As far as the genre proper, yes, I’ve always loved the whole down and dirty “It could happen in your backyard” feeling of a lot of the original paperbacks of the ‘70s and ‘80s, novels with packs of rabid dogs attacking off-season resort islands, rats, Jack Ketchum’s cannibal kids….really pared-down, hardcore hot rod stuff with characters I felt like I could identify with. King’s The Stand was the first time I’d felt that on an epic scale. It was big and dirty and magnificent at the same time, a giant blood-soaked map of America, uplifting really, and a total head-trip for a fourteen year old. Once I read that, I was like, why would I ever want to write anything else?
BD: Dare I enquire what other horrors await your fans in the coming months or years?
JS: I’ve actually got two things in the hopper right now, in various stages of incubation. The first is a longer novel called The Black Wing, about a family curse and an old house with an entire wing that can only be seen from inside. The second one, called Stillwater, I finished this summer—another real-time book, about a dysfunctional family on a pontoon boat in Maine, under attack from something in the water. I’m calling it Jaws meets Ordinary People. Jaws wins.
BD: Trick question: Where do you see the horror genre going in the near future? Any other new writers out there you think people should pay attention to?

• **Study questions**:
a: Copy the passage of the interview that opens with "BD: Trick question: Where" and closes with "pay attention to?", renaming "horror genre" as "thriller genre".
b: Translate this sentence from the interview into Spanish: "I’ve actually got two things in the hopper right now, in various stages of incubation."

• **Information shown**:

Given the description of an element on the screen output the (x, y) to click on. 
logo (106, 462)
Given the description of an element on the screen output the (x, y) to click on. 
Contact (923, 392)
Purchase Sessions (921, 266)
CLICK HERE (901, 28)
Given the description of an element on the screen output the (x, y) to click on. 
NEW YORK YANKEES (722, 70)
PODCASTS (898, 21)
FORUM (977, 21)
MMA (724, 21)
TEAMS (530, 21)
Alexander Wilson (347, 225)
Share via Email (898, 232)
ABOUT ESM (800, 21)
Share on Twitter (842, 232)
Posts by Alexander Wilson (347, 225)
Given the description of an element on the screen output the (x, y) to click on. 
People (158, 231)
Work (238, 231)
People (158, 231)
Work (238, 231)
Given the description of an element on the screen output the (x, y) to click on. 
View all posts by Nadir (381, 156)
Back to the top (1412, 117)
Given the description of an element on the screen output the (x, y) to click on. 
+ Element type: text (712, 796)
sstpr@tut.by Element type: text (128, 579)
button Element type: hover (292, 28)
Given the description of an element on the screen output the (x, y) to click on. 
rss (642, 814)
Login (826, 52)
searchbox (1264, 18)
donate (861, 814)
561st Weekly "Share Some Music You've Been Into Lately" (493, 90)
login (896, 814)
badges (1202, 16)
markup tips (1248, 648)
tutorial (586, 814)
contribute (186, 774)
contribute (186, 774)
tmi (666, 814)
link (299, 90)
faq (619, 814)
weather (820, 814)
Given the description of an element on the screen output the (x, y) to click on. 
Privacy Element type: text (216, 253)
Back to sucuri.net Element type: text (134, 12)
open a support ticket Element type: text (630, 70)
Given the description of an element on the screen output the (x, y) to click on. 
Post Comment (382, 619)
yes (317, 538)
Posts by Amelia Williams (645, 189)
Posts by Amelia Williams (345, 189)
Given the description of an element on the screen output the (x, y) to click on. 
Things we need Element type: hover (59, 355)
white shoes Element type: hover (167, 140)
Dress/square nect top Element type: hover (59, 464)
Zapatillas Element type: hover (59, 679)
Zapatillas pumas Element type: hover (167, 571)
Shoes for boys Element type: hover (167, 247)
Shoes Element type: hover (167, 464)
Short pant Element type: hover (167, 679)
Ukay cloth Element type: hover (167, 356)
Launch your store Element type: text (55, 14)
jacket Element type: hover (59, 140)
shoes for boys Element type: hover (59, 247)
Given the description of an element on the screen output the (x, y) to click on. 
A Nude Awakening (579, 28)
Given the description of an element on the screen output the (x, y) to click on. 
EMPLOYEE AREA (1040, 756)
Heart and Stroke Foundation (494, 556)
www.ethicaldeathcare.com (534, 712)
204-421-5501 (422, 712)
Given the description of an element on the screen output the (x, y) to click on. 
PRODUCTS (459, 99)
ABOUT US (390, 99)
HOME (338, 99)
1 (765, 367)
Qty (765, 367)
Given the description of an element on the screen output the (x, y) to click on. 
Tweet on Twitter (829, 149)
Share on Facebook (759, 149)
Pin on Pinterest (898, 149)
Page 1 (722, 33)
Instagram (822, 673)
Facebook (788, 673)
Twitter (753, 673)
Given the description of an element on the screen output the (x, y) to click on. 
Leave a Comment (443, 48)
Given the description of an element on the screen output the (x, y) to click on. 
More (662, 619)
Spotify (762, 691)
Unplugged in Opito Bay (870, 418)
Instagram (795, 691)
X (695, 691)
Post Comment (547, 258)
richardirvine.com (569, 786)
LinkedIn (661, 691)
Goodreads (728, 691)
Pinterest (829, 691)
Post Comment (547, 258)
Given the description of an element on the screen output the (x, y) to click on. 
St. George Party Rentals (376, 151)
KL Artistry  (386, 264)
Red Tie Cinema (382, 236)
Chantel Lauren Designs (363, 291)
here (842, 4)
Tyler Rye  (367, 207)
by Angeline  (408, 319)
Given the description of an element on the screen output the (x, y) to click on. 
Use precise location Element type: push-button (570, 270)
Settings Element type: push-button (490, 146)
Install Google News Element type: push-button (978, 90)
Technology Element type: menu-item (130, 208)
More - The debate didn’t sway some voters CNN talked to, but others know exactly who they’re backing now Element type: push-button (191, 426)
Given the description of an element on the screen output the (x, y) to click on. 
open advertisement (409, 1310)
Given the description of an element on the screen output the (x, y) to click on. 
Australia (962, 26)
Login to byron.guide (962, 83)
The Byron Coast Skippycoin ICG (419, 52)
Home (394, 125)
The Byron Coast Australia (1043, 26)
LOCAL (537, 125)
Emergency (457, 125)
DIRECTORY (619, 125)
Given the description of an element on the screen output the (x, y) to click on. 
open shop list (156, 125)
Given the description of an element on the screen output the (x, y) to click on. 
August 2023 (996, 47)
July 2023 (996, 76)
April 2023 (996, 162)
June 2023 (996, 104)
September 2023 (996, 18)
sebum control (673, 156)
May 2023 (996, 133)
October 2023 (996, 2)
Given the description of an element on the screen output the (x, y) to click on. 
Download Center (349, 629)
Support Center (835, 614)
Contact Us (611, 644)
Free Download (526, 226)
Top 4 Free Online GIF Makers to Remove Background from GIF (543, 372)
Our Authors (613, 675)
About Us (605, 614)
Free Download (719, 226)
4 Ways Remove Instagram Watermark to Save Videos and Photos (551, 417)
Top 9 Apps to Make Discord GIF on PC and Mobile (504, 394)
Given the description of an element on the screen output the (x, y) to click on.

• **Task solutions**:
a:
BD: Trick question: Where do you see the thriller genre going in the near future? Any other new writers out there you think people should pay attention to?

b: De hecho, ahora mismo tengo dos cosas en preparación, en distintas etapas de incubación.